Vibe Coding + Expertise = Mega Win! 🏆
Vibe coding can help you go far, but the best winning combination is one where you combine vibe coding with deep expertise of what good code should look like.
Hi everybody - these days, I am a part of the vibe coding club. I sit down, describe my problem using natural language, and the AI takes care of it from there:
This workflow has been a huge time saver, especially for the types of things I vibe code, which are usually dynamic animations:
Animation code is a lot like any other code we may have to write. There is a lot of busy work, and the more unique/creative parts of the code, where we humans can add value, happen quite a while later. This is where AI assistants really shine. They remove a lot of the boringness and struggle that used to be a part of writing code:
Instead of us writing boilerplate code, fixing simple bugs, or doing other non-creative tasks that get in the way of building something cool, we delegate all of that to an AI assistant. We focus on the cool and fun parts instead.
But…
What I have also noticed is this. Across all of the AI assistants that I regularly try (Gemini, Claude, ChatGPT), they do a great job turning my (often) vague prompts into working code. That’s the good news. The bad news is about the quality of the generated code itself.
Getting back to my vibe coded animations world, when I inspect the generated code, I can usually spot many inconsistencies, bad practices, or missing edge cases. The following is one of several common issues that I see:
The thing to emphasize is that none of these problems are deal breakers. The animation actually works for the most part. It is just that it doesn’t meet my bar for what a high quality implementation should look like, and this is a bar that I have built by simply writing a lot of animation code over the past decade are two and learning from many MANY mistakes. For the coding scenarios that you are very familiar with, there is a good chance that the AI-generated code won’t meet your bar as well.
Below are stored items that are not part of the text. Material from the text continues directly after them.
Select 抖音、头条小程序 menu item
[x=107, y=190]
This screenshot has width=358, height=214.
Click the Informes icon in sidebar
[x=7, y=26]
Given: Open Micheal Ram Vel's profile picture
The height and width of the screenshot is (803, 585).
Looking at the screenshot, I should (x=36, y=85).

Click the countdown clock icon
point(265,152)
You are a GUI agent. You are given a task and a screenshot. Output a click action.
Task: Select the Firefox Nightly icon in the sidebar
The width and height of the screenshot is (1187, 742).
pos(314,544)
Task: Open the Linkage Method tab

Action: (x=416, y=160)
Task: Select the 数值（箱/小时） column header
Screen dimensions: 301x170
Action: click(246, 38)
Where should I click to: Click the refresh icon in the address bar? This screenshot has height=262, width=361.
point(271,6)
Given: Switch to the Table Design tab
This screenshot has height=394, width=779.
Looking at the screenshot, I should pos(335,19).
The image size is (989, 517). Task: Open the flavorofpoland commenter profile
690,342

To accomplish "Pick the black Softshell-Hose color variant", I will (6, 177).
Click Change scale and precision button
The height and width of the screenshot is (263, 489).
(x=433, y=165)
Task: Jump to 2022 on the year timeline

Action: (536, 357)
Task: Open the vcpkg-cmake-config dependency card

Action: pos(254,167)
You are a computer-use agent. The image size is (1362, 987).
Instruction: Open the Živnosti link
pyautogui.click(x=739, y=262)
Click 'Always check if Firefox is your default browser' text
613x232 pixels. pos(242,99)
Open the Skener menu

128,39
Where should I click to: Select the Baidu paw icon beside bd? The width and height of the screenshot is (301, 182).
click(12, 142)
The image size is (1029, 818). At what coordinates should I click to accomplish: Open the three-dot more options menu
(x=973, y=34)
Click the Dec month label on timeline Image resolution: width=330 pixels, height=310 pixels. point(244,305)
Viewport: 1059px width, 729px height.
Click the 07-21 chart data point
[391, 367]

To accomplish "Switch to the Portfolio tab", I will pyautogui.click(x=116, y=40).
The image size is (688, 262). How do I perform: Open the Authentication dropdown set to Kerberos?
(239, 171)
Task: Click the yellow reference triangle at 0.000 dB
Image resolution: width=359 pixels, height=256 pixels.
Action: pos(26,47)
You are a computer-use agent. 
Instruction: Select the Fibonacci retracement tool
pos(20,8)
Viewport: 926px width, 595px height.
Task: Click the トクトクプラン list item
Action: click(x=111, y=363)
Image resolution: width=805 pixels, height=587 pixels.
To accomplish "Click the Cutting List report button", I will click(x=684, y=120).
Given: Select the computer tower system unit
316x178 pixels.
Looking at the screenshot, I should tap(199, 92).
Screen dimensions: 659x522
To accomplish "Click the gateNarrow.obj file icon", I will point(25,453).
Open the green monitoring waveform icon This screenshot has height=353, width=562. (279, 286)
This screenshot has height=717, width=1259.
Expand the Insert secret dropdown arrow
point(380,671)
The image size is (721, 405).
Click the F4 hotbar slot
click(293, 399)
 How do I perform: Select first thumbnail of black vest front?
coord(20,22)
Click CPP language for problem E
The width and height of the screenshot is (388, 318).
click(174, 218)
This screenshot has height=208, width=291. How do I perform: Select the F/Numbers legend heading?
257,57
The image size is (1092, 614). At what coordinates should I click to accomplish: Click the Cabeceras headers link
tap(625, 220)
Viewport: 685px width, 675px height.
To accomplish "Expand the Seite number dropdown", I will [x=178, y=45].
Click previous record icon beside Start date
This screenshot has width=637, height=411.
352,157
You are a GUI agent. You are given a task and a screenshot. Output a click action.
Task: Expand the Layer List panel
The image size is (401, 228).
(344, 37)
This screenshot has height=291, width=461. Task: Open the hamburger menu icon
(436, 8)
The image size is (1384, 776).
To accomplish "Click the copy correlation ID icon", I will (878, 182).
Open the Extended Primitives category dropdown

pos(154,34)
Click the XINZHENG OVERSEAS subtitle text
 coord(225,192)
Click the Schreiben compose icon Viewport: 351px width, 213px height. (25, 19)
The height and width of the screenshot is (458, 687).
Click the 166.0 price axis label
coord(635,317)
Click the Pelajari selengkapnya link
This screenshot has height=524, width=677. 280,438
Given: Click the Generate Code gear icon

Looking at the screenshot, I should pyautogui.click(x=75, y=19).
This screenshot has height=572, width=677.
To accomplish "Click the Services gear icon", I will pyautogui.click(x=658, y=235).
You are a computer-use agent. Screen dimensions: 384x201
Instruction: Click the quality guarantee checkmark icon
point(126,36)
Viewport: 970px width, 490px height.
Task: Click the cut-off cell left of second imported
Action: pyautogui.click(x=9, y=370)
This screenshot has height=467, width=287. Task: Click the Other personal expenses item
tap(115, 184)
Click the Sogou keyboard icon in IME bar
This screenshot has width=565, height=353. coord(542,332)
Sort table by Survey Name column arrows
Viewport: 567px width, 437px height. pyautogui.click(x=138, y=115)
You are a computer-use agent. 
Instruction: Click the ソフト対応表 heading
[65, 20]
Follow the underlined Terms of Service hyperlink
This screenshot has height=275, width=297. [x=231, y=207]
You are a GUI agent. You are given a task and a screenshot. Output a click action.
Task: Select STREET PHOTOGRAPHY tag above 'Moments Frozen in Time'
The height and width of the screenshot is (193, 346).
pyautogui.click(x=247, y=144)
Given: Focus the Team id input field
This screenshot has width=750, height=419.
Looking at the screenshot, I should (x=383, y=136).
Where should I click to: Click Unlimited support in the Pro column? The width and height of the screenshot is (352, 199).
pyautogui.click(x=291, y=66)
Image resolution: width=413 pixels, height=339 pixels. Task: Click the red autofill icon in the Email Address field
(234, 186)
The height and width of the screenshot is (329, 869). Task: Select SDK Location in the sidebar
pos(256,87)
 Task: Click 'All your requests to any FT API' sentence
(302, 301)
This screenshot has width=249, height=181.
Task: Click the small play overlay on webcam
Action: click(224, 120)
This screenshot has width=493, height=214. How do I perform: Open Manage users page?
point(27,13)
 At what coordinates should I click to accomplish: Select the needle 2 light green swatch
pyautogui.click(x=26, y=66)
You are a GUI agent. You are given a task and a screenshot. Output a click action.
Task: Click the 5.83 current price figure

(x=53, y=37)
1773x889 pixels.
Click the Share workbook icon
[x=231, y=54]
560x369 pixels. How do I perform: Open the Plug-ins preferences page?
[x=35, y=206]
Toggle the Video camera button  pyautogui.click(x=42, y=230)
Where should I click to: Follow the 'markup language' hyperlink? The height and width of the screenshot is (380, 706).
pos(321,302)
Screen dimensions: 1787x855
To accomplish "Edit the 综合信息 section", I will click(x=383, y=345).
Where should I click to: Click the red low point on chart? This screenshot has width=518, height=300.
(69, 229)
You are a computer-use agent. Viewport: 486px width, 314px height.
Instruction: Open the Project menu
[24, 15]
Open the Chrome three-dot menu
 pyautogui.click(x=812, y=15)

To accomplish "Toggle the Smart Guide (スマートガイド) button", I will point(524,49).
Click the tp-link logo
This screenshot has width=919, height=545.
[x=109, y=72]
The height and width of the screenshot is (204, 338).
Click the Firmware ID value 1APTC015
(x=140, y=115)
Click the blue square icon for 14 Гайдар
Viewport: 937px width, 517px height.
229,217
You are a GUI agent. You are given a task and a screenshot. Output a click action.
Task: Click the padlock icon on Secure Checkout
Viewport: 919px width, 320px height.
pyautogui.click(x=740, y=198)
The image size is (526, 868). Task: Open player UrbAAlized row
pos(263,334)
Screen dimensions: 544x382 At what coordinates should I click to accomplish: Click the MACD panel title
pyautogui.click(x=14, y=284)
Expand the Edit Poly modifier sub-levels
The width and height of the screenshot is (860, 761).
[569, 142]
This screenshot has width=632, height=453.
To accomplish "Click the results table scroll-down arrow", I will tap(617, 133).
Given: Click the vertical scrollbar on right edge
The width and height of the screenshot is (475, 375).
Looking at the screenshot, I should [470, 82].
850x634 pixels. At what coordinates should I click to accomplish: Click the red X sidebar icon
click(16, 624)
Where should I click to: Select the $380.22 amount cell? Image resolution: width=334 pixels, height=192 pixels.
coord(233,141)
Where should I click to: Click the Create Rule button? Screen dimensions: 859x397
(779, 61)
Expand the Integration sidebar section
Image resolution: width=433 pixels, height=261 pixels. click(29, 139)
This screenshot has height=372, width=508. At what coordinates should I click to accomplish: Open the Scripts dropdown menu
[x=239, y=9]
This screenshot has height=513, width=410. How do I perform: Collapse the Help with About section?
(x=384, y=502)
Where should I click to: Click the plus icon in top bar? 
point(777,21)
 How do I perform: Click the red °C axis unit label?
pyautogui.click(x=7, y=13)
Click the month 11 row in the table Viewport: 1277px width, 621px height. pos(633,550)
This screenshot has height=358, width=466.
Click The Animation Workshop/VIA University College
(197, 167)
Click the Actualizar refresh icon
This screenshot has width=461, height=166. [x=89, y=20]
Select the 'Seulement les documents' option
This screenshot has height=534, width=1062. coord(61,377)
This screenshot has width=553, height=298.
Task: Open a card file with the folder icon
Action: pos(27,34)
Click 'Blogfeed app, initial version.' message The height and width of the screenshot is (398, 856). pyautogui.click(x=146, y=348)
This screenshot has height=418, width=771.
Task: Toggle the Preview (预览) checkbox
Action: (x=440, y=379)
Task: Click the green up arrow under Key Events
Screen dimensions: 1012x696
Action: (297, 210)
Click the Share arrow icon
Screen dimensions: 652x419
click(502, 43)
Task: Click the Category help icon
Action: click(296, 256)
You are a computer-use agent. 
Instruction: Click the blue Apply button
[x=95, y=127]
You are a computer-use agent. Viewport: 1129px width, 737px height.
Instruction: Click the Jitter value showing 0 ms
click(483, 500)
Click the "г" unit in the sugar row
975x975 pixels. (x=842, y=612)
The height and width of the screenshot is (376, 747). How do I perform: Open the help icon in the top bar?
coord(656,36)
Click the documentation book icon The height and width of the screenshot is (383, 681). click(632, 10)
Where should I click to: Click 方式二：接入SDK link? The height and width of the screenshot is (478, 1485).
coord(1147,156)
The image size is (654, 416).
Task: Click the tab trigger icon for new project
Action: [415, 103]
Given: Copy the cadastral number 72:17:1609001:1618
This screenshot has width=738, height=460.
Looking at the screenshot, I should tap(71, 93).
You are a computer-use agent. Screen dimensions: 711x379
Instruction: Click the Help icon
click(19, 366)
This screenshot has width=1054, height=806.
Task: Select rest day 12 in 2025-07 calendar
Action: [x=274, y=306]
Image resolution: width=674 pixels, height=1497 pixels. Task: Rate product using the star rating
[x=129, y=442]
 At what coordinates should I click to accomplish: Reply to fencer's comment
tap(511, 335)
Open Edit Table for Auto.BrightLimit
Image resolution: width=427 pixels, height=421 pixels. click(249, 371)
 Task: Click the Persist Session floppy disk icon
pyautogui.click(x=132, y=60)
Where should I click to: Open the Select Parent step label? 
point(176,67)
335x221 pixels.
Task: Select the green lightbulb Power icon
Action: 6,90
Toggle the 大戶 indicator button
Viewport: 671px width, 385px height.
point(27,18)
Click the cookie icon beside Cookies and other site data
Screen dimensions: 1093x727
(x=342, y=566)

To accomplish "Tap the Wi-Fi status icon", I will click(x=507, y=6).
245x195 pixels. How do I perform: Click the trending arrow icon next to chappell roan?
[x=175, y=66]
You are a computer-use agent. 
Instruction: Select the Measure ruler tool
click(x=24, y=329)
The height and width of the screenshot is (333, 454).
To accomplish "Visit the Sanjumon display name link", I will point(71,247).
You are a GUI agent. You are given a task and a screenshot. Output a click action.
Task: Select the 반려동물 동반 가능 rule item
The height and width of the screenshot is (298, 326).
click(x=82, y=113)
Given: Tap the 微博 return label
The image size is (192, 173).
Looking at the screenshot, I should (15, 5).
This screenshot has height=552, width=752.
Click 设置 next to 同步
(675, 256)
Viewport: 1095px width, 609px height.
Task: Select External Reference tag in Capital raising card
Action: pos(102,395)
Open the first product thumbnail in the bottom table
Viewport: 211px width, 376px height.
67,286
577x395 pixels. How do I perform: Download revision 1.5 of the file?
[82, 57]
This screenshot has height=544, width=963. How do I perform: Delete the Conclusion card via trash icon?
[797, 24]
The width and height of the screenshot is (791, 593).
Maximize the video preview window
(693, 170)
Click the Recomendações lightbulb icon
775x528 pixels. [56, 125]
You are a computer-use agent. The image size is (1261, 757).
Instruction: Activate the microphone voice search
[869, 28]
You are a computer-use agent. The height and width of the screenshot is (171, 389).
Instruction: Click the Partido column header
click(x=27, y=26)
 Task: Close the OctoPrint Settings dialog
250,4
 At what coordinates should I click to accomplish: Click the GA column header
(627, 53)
The interesting thing is that the AI assistants do know how to generate high-quality code. They just need you and I to either prompt them with more details up front or revise the output with a more detailed follow-up prompt:
This is a gotcha because this isn’t something that just works, at least not today. Being able to do this requires us to either proactively or reactively specify likely edge cases and pitfalls. It requires us to remind the AI assistant to follow certain best practices that only those with deep experience in this space would know. This means that you and I still need to have a certain level of familiarity with what the AI assistance is generating to be able to do that in the first place.
This leads to my general observation about how to vibe code effectively. The more you and I know about the underlying details of what code the AI is generating, the better we will be at vibe coding something that is high quality. This means that there is still a huge amount of value in being a domain expert in the areas that we are expecting AI to generate code for us. This also aligns with the various things we’ve seen where AI assistants still require us to play the role of code reviewer. We need to go line-by-line and ensure that our standards are being met, just like how we may treat a pull request or change from another human being:
Now, as the models keep improving in quality, there will be a future where we may no longer need to be domain experts around the generated code. The default output from AI assistants will automatically incorporate best practices, address edge cases, and make the sorts of smart choices that will bring a tear to your eye. That day is definitely not today. Until then, there is a lot of direct value in being very familiar with the code that is being generated.
Can you spot the bad practices / issues?
Before I wrap this up, there was a tangible example I was working on where a lot of these issues came to light. I was creating the following animation, where the speed and direction of the infinitely scrolling grid will vary based on the mouse position:
This animation was fully vibe coded, and it works. It also happens to have a lot of glaring issues in how it was built. Some issues are big. Some are quite small. Just for kicks, are you up for looking at the code and sharing your feedback on what can be improved?
If you are down for that, take a look at the live example and full source code. Reply to that thread with the main issues you find. To the first three of you who find the most correct issues, I’ll mail you a copy of one of my recent books.
If you are in the US 🇺🇸, the mailed copy will be autographed with a random doodle included! Otherwise, it will be a regular copy mailed from Amazon.
Till Next Time
With AI assistance, there will likely never be a time when we go back to writing a lot of code manually. Code writing is now a form of abstraction similar to how writing machine language and assembly code might be today for most of us. All new code will be written by an AI assistant. We will play the all-important role of reviewing the code and ensuring the output meets our standards.
If you have any thoughts or comments about this, feel free to contact me by posting on Twitter / X, the forums, or by replying to this thread…or have an AI assistant do that for you. It’s all good!
Cheers,
Kirupa 😀
I super agree! :) For the time being at least having a deeper domain understanding and the ability to see the gaps and making connections gets a lot of things done faster :) I'm not sure if I should share a link here; but I did geek out for a week when I heard about Figma Make and the results were super interesting.